NAME

Set::Similarity::Cosine - Cosine similarity for sets

SYNOPSIS

use Set::Similarity::CosinePP;

# object method
my $cosine = Set::Similarity::CosinePP->new;
my $similarity = $cosine->similarity('Photographer','Fotograf');

# class method
my $cosine = 'Set::Similarity::CosinePP';
my $similarity = $cosine->similarity('Photographer','Fotograf');

# from 2-grams
my $width = 2;
my $similarity = $cosine->similarity('Photographer','Fotograf',$width);

# from arrayref of tokens
my $similarity = $cosine->similarity(['a','b'],['b']);

# from hashref of features
my $bird = {
  wings    => true,
  eyes     => true,
  feathers => true,
  hairs    => false,
  legs     => true,
  arms     => false,
};
my $mammal = {
  wings    => false,
  eyes     => true,
  feathers => false,
  hairs    => true,
  legs     => true,
  arms     => true, 
};
my $similarity = $cosine->similarity($bird,$mammal);

# from arrayref sets
my $bird = [qw(
  wings
  eyes
  feathers
  legs
)];
my $mammal = [qw(
  eyes
  hairs
  legs
  arms
)];
my $similarity = $cosine->from_sets($bird,$mammal);

DESCRIPTION

Cosine similarity

A intersection B / (sqrt(A) * sqrt(B))

METHODS

Set::Similarity::CosinePP inherits all methods from Set::Similarity and implements the following new ones.

from_sets

 my $similarity = $object->from_sets(['a'],['b']);

This method expects two arrayrefs of strings as parameters. The parameters are not checked, thus can lead to funny results or uncatched divisions by zero.

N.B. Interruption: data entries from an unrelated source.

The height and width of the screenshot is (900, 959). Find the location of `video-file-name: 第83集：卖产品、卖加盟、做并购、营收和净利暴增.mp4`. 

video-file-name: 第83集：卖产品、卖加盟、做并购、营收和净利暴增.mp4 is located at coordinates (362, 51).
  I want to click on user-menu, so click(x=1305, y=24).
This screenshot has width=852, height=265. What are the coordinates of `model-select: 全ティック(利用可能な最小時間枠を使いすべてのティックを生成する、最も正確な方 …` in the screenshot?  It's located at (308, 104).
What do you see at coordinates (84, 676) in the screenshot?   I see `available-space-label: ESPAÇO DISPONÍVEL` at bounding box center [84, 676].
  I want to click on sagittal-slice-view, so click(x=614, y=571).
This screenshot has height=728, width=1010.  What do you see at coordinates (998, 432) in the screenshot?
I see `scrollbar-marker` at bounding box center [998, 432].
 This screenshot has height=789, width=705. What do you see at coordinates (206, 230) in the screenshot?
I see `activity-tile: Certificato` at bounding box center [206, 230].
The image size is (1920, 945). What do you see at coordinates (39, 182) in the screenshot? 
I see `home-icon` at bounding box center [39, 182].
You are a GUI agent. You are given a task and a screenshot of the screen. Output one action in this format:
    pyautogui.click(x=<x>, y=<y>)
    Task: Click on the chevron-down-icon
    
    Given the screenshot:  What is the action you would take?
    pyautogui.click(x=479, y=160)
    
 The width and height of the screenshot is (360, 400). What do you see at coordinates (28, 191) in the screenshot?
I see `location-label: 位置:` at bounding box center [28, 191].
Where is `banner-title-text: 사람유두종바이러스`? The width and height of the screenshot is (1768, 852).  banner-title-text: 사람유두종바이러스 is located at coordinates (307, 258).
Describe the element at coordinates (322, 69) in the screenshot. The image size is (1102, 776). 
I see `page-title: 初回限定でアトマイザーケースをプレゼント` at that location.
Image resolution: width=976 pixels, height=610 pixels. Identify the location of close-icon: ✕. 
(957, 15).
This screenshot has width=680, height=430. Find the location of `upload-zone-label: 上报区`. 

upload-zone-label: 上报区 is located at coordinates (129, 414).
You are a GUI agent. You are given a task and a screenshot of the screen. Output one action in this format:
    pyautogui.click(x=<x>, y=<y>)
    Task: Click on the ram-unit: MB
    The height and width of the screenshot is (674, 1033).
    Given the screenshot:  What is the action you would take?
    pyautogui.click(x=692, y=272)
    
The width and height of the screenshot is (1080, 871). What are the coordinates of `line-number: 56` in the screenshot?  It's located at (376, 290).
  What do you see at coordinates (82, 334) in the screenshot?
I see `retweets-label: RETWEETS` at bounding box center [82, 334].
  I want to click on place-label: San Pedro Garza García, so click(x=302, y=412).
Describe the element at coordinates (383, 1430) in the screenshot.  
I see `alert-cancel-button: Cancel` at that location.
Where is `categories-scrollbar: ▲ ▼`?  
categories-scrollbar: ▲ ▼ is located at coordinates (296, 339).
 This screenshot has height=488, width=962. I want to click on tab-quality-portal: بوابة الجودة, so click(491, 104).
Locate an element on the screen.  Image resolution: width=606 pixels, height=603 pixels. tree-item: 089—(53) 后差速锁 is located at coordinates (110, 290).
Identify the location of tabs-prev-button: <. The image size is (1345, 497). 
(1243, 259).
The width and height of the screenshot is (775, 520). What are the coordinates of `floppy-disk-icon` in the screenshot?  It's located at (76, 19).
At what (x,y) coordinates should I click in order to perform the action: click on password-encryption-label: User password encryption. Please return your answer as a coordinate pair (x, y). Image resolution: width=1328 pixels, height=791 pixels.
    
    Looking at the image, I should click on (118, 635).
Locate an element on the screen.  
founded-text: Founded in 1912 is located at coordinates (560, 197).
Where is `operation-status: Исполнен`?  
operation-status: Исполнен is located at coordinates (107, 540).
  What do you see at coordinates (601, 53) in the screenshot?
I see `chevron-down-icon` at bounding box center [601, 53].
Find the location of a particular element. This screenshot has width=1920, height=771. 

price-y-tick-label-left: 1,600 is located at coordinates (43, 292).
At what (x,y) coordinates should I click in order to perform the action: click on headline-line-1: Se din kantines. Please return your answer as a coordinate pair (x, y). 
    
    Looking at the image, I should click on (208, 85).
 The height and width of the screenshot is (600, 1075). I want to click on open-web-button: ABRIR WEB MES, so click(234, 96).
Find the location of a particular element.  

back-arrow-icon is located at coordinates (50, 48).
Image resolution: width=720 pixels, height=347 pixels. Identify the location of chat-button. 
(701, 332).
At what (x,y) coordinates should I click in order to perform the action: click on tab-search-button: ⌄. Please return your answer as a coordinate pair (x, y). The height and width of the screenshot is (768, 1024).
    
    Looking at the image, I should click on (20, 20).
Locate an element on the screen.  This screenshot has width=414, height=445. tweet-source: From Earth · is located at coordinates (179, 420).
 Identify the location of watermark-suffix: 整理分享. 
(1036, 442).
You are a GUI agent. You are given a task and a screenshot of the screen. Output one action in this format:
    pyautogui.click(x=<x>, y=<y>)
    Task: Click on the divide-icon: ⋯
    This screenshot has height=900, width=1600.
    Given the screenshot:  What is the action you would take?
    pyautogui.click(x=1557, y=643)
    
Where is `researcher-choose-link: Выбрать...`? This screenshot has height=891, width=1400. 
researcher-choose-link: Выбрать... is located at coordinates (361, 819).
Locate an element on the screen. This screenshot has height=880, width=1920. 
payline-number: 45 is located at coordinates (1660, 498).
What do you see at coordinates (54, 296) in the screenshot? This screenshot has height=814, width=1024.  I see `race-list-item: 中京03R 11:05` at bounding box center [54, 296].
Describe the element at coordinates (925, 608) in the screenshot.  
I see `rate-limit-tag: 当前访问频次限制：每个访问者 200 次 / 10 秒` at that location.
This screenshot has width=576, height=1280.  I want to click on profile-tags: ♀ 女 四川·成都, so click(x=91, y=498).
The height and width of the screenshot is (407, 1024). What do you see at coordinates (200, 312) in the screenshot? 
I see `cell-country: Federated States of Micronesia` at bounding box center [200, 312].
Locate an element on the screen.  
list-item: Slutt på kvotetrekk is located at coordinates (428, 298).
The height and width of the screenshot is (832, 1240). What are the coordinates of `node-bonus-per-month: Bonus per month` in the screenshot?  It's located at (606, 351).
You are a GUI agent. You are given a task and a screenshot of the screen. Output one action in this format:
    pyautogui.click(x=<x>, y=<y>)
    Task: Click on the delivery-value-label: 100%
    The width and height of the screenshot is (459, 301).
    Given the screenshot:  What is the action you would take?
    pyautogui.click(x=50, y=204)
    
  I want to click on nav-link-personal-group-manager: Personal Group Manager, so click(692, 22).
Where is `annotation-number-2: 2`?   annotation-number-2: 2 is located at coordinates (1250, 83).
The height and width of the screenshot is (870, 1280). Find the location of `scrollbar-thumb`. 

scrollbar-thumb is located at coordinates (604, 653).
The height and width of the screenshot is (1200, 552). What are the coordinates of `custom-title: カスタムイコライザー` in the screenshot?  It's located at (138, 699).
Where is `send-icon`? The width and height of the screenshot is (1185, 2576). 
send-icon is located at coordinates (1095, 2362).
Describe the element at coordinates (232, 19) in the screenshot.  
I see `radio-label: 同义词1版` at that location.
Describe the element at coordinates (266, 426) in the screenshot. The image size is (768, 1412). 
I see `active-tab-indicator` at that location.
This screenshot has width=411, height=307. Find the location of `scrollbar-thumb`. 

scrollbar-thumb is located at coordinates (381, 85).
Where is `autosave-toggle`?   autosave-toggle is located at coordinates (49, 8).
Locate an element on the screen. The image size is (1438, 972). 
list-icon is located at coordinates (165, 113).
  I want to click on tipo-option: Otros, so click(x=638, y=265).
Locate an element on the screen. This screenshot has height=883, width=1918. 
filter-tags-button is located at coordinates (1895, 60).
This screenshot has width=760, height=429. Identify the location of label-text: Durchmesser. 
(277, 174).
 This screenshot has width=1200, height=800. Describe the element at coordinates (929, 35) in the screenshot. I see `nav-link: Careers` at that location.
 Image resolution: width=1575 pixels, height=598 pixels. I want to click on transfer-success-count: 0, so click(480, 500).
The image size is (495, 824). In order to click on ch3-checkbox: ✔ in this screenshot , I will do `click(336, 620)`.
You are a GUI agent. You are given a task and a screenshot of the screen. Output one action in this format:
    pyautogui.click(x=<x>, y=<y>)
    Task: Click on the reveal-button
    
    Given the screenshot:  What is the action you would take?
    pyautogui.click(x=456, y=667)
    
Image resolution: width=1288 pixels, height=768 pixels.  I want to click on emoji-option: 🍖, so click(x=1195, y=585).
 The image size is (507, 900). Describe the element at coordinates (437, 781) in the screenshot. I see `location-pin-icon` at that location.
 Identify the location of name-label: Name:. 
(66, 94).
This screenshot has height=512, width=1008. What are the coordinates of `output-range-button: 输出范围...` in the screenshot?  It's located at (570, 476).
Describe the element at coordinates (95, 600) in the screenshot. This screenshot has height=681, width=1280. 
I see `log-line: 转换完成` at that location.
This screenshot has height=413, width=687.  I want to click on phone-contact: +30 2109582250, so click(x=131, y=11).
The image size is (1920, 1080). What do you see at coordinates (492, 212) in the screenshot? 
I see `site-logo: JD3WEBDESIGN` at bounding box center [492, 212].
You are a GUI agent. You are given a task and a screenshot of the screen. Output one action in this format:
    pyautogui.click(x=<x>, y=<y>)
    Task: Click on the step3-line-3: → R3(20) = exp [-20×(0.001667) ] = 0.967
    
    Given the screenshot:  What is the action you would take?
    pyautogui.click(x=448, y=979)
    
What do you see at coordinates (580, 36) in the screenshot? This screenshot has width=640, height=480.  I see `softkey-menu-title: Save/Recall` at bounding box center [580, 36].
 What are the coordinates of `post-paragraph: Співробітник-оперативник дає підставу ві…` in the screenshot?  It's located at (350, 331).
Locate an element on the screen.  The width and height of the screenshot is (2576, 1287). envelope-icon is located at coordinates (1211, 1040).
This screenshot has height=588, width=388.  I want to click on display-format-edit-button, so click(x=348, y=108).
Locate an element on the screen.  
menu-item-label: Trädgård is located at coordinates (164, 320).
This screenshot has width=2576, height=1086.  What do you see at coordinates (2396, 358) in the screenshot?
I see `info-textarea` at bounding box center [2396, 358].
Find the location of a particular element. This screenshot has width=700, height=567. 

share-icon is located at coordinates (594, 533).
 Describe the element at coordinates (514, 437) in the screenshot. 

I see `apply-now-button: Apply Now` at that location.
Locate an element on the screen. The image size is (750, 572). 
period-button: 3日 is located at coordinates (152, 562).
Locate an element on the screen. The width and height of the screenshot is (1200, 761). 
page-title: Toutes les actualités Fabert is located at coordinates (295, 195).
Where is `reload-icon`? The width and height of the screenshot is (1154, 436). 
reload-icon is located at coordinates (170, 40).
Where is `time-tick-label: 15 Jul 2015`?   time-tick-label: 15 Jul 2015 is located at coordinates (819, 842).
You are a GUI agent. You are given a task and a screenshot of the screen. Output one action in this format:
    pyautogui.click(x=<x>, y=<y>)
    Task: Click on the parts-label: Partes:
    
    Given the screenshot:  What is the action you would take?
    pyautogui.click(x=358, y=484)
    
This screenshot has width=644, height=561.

If you want to use this method directly, you should take care that the elements are unique. Also you should catch the situation where one of the arrayrefs is empty (similarity is 0), or both are empty (similarity is 1).

SOURCE REPOSITORY

http://github.com/wollmers/Set-Similarity-CosinePP

AUTHOR

Helmut Wollmersdorfer, <helmut.wollmersdorfer@gmail.com>

COPYRIGHT AND LICENSE

Copyright (C) 2013-2014 by Helmut Wollmersdorfer

This library is free software; you can redistribute it and/or modify it under the same terms as Perl itself.